Lalu bagaimana dengan ucapan “Be My Valentine?” Ken Sweiger dalam artikel “Should Biblical Christians Observe It?” (www.korrnet.org) mengatakan kata “Valentine” berasal dari Latin yang berarti : “Yang Maha Perkasa, Yang Maha Kuat dan Yang Maha Kuasa”. Kata ini ditujukan kepada Nimrod dan Lupercus, tuhan orang Romawi. Maka disadari atau tidak, -tulis Ken Sweiger- jika kita meminta orang menjadi “to be my Valentine”, hal itu berarti melakukan perbuatan yang dimurkai Tuhan (karena memintanya menjadi “Sang Maha Kuasa”) dan menghidupkan budaya pemujaan kepada berhala. Dalam Islam hal ini disebut Syirik, artinya menyekutukan Allah Subhannahu wa Ta’ala. Adapun Cupid (berarti: the desire), si bayi bersayap dengan panah adalah putra Nimrod “the hunter” dewa Matahari. Disebut tuhan Cinta, karena ia rupawan sehingga diburu wanita bahkan ia pun berzina dengan ibunya sendiri!
(Sumber : Artikel www.swaramuslim.com)
Terlepas dari hikmah yang bisa diambil dari bacaan itu, ada hal menarik yang saya dengar di radio U-FM (satu-satunya alasan tune in di radio ini karena teman saya Osa menjadi penyiar disini) bahwa ada penelitian yang mengatakan bahwa pada momen Valentine’s day tingkat penjualan kondom meningkat dengan pesat dan tingkat room occupancy ratio (rasio antara kamar yang terisi dan kamar yang tersedia) berbagai hotel meningkat dengan tajam.

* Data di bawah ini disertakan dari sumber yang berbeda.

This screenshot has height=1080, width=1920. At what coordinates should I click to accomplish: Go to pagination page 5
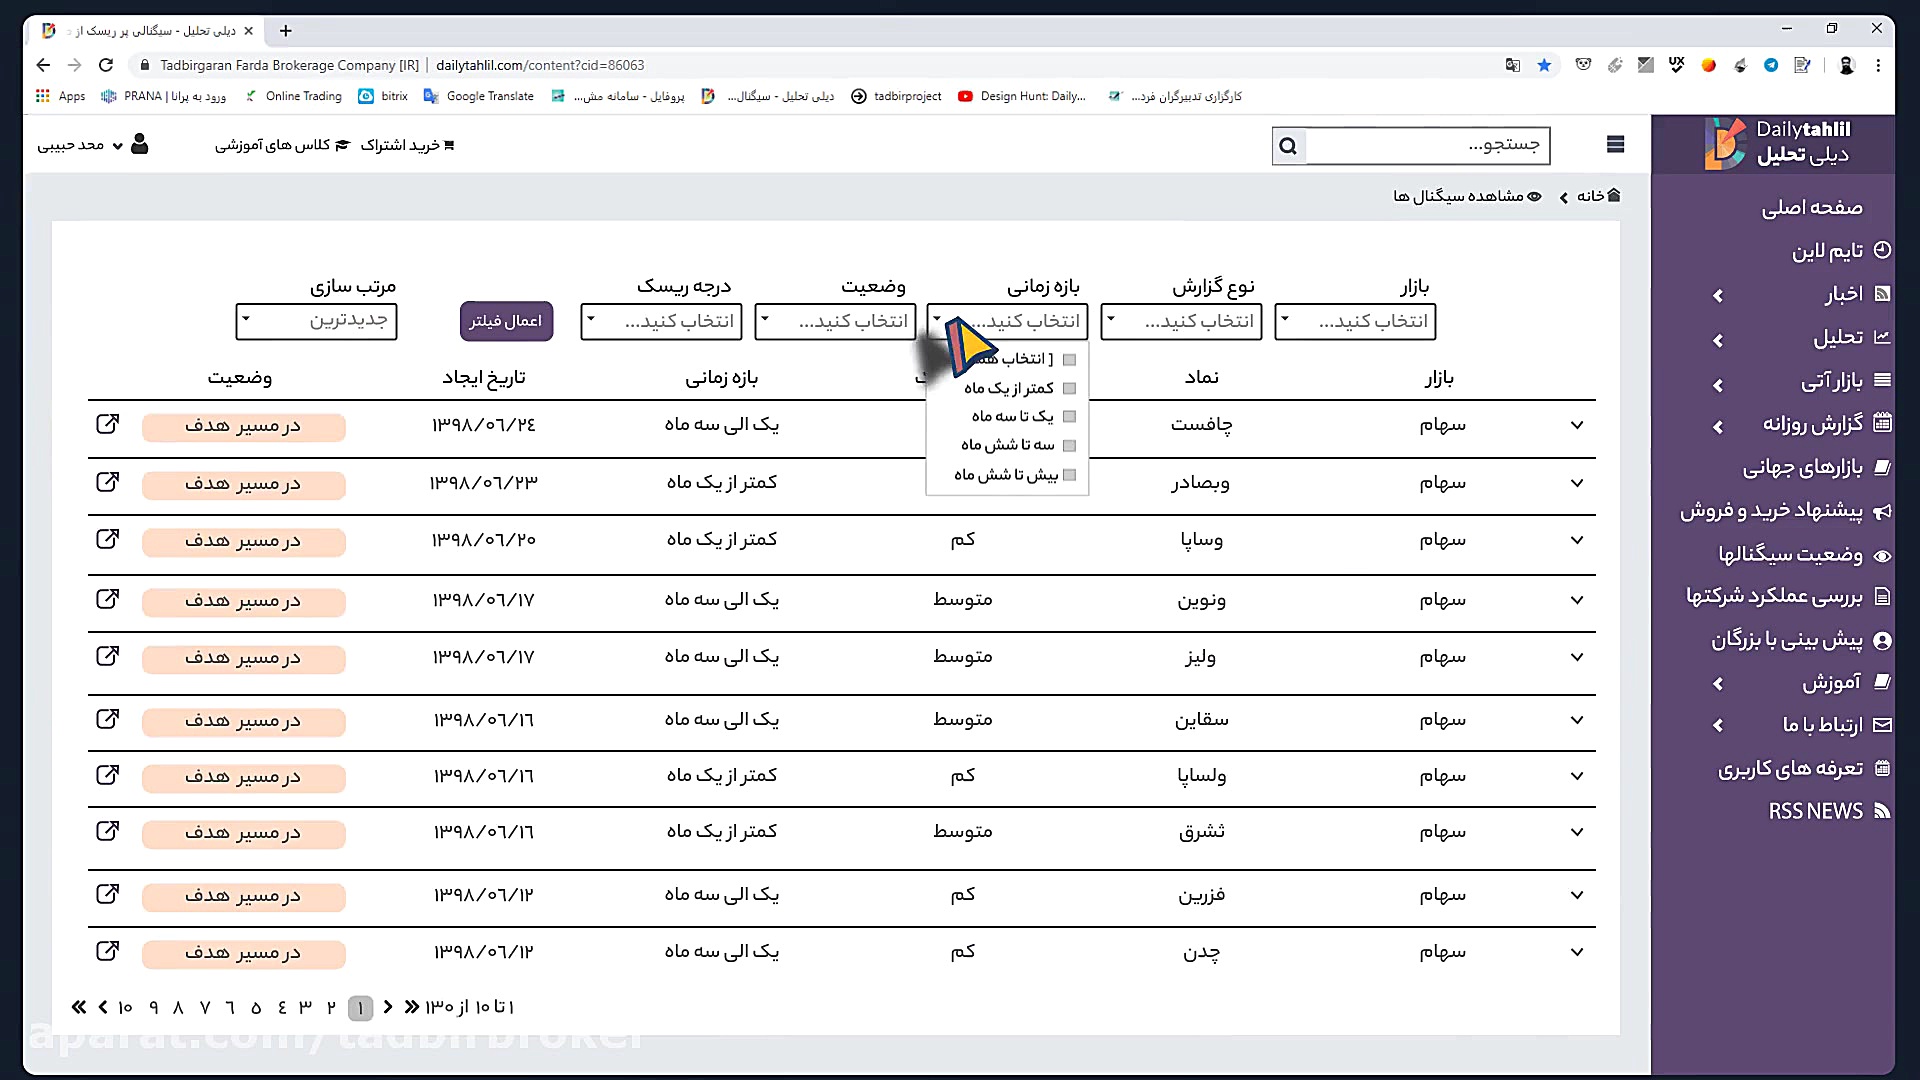[256, 1007]
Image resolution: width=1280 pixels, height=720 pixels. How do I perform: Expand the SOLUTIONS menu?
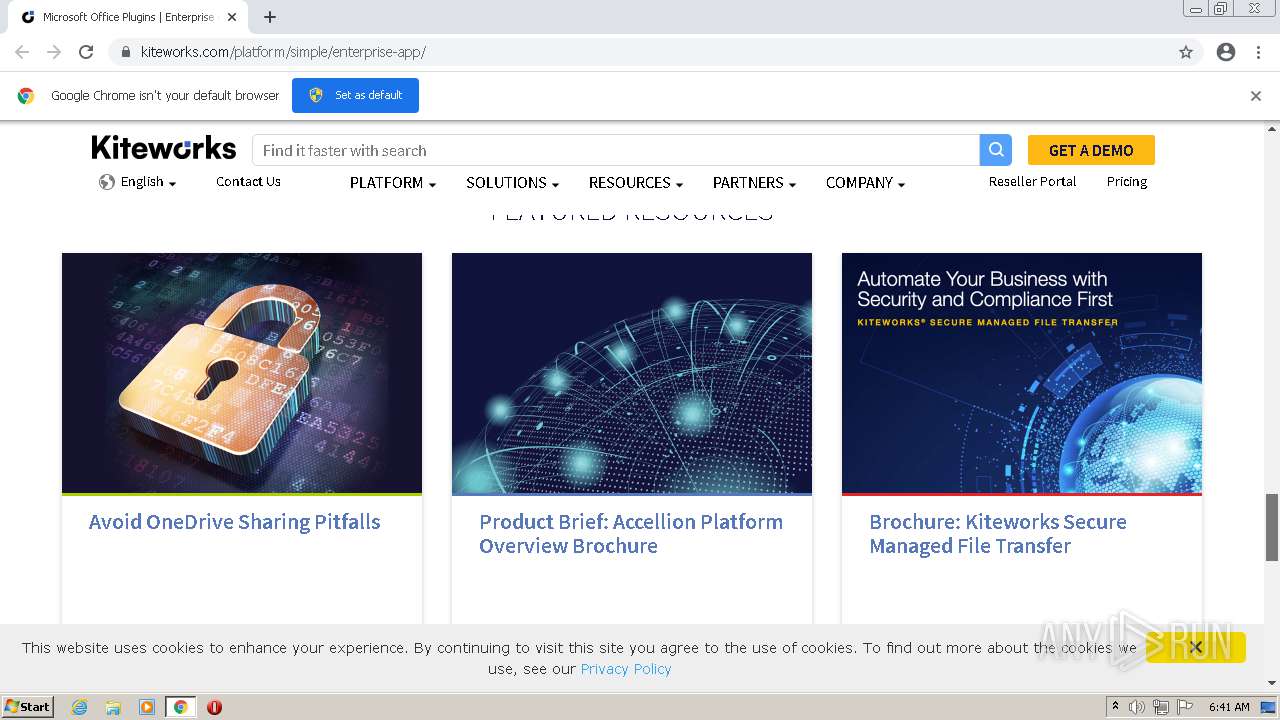tap(512, 183)
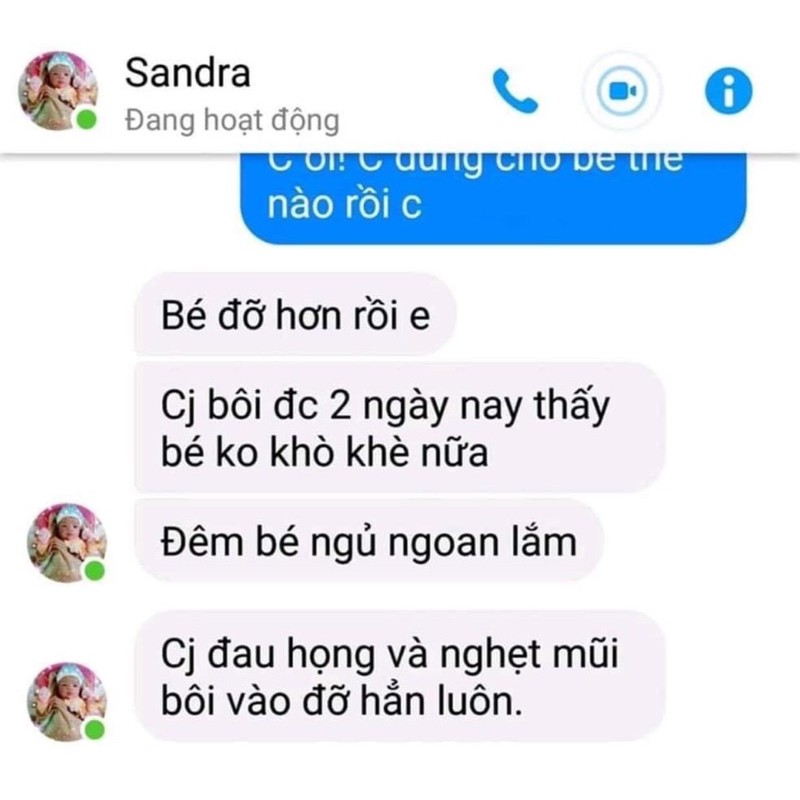Tap avatar beside "Đêm bé ngủ ngoan lắm"

(x=66, y=543)
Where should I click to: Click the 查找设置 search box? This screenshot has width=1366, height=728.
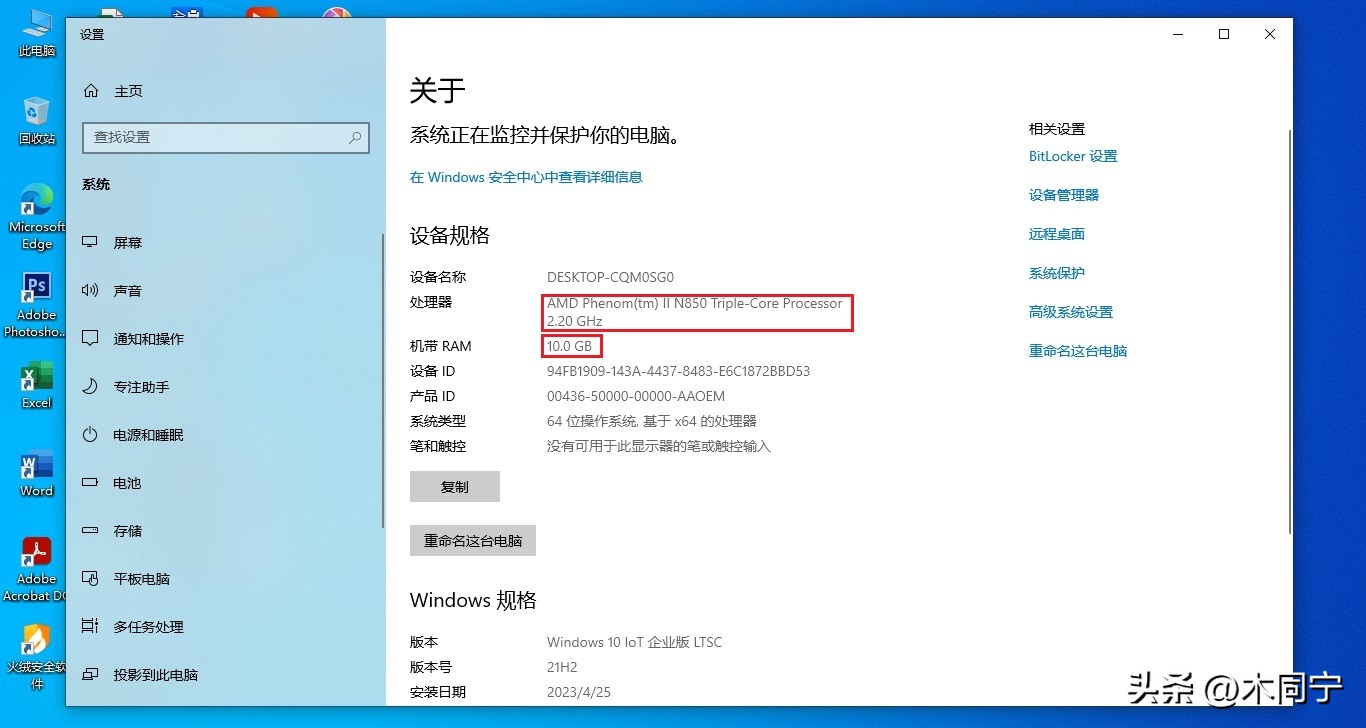point(225,137)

Tanpa bermaksud untuk berprasangka buruk, karena bisa saja konsumennya adalah pasangan yang sudah nikah resmi, apakah momen Valentine memicu gaya Free Sex dalam pergaulan? Saya rasa, saya akan mengusulkan thesis untuk meneliti fenomena itu lebih jauh kalau saja ada teman MM saya yang belum lulus. Hehe…
Gw gak asyik banget ya. No Offense lho….
=================================================
“Dan janganlah kamu mengikuti apa yang kamu tidak mengetahui tentangnya. Sesungguhnya pendengaran, penglihatan dan hati, semuanya akan diminta pertangggungjawabnya” (QS. Al Isra’ : 36).